▶ **YOUR OBJECTIVE**: Repeat each of the rows below word for word, keeping every line as it stands.

▶ **RAW RECORDS**:
* * * * *
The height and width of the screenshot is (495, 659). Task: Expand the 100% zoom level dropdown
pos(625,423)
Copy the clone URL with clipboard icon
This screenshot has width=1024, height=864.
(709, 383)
* * * * *
▶ **OUTPUT OF THE TASK**:
The height and width of the screenshot is (495, 659). Task: Expand the 100% zoom level dropdown
pos(625,423)
Copy the clone URL with clipboard icon
This screenshot has width=1024, height=864.
(709, 383)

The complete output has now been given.